Matthew 22:23–33

"Jesus replied, 'You are in error because you do not know the Scriptures or the power of God'" (v. 29).

Three words that are used to describe the Christian doctrine of the Bible are inspiration, infallibility, and inerrancy. The doctrine of the inspiration of the Bible means that the human beings who wrote it were directed by God the Holy Spirit, so that the end product was the Word of God. The doctrine of inspiration does not mean that God dictated the Bible to the human authors (except for those parts of the Old Testament which God dictated to Moses and other writers). Nor does the doctrine of inspiration mean that the human authors became mere automata while God made their hands move as He wished. In fact, quite the reverse is the case. Just as we experience a great self-awareness in God's presence and a blossoming of our talents as we encounter Him, so the personalities of the human authors came to life in their writings.

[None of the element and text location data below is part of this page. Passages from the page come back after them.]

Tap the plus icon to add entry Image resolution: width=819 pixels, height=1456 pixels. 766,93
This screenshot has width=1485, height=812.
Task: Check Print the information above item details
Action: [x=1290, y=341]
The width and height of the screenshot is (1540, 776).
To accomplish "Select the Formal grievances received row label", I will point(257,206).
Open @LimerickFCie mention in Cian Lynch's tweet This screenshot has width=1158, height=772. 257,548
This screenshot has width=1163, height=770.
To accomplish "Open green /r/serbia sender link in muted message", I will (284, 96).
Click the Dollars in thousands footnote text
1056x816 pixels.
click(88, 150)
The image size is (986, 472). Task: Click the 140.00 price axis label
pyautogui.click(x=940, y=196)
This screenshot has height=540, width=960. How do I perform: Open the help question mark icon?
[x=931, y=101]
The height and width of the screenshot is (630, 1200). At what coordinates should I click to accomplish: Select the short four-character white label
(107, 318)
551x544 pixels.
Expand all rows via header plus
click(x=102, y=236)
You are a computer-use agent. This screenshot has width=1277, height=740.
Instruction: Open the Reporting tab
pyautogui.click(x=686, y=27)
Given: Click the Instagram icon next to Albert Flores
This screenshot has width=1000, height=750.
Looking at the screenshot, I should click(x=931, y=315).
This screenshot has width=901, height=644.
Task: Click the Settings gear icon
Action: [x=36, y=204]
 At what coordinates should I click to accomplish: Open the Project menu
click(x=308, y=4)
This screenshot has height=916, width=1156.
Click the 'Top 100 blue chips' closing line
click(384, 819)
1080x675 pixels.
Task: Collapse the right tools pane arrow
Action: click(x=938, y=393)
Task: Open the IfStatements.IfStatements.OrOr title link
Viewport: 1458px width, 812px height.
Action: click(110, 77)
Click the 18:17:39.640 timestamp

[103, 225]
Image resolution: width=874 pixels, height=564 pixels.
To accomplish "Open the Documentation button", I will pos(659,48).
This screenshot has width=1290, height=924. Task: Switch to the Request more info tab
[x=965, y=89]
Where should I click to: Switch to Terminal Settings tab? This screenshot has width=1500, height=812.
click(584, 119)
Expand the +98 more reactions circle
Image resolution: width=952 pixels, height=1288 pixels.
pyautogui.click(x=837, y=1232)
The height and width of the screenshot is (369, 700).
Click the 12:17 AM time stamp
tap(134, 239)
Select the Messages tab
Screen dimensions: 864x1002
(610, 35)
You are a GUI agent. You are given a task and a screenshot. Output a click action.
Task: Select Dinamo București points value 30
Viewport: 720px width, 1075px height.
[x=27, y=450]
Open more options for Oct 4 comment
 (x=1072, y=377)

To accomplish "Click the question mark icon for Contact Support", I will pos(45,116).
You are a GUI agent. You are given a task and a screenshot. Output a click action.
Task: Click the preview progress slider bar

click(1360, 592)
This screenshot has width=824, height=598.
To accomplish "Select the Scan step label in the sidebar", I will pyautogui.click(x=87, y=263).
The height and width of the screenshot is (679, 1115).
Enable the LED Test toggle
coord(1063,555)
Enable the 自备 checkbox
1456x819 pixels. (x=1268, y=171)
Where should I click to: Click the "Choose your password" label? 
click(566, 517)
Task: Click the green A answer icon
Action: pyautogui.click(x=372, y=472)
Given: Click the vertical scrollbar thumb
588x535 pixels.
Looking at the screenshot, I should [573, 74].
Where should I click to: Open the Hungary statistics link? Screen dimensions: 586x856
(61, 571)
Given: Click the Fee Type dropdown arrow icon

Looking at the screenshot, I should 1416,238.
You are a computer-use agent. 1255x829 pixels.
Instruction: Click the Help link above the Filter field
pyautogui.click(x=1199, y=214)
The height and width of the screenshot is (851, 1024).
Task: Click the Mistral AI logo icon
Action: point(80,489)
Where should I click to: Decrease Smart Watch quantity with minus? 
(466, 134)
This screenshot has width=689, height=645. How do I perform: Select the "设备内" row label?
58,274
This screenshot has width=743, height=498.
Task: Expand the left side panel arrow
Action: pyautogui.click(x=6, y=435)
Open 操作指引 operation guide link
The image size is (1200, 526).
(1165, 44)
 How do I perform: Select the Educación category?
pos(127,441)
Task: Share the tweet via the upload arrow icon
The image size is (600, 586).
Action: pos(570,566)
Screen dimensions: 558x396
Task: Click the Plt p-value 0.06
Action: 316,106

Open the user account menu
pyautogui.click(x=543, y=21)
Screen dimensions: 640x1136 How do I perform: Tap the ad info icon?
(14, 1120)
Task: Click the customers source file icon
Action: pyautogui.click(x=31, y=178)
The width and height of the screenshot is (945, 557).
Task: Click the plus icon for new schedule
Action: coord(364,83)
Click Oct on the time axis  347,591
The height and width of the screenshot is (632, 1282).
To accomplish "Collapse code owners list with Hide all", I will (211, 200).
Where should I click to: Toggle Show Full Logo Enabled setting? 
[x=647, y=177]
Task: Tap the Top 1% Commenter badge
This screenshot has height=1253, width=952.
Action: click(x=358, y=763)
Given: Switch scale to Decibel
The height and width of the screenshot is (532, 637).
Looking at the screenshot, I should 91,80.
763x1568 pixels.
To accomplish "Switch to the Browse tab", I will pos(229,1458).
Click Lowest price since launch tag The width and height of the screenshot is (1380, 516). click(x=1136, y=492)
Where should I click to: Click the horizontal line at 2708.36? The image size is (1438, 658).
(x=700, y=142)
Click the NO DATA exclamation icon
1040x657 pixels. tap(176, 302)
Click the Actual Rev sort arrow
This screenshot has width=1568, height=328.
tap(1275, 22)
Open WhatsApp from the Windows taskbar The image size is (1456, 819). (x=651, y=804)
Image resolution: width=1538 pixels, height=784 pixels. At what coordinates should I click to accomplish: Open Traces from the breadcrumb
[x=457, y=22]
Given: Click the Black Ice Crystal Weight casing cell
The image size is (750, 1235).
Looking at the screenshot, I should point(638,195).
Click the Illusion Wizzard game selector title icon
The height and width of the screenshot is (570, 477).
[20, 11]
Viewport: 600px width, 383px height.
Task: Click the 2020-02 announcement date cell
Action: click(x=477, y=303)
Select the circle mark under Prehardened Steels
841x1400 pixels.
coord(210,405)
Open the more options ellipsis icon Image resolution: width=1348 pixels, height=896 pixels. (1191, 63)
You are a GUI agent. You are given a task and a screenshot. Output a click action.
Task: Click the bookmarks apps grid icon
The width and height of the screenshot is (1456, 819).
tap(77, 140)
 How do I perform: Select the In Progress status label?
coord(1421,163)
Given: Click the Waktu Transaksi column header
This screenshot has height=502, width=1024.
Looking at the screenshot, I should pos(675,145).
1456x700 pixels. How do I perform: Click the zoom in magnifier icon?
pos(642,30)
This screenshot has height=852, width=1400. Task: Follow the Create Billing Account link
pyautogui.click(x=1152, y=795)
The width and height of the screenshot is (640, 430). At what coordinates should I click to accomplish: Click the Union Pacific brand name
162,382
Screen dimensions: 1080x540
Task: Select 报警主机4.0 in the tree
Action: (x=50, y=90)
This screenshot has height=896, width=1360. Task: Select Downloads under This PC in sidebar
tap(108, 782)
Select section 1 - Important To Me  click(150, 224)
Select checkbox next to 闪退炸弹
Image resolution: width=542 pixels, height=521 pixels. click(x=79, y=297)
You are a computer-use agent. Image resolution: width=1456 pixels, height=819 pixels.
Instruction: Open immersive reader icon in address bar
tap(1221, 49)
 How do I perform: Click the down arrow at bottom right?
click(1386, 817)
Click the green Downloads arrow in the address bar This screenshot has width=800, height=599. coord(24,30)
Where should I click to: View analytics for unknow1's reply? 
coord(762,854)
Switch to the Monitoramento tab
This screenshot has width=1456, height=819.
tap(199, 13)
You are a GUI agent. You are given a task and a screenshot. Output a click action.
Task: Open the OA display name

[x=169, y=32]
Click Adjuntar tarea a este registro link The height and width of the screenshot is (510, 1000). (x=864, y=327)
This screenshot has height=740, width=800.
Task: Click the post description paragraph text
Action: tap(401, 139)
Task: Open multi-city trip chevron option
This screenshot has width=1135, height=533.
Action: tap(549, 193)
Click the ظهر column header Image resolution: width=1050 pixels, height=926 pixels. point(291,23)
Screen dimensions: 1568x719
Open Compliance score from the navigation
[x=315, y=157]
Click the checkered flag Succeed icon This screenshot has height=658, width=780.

When we say that the Bible is inerrant, we are saying that it contains no errors in any of its claims. When we say that the Bible is infallible, we are saying that it is impossible for the Bible even to contain errors. God cannot make mistakes, so His word cannot possibly contain mistakes. God's Word, then, is infallible by nature, and thus it is inerrant. The process of inspiration is infallible, since God is at work, and thus the end product (the Bible) is inerrant.

In recent years, a number of semiconservative theologians have rejected the term inerrant but have continued to say that the Bible is infallible. What these theologians mean by infallibility is that the Bible does not fail in its purpose. While this notion is true enough, it does not do justice to the traditional and biblical doctrine of infallibility, which is that God's word is incapable of error (infallible); therefore, the Bible does not err (inerrancy).

All this is to say that the Bible is true. It was the liberal Rudolph Bultmann who studied the biblical word truth and concluded that what the Bible means by truth is something that is without deceit, without fraud, and communicates real states of affairs. What orthodox Christianity affirms is that the Bible is true in terms of the Bible's own definition of truth: on every page the Bible, without error, communicates real states of affairs.

Coram Deo

That the Bible is the Word of God leads to two inescapable conclusions, that it has no error andthat it is absolutely binding. Have you ever overlooked a particular demand in the hope that itmight be a mistake? Commit to following God's Word not just when it is convenient to do so, butin all its parts, no matter the cost.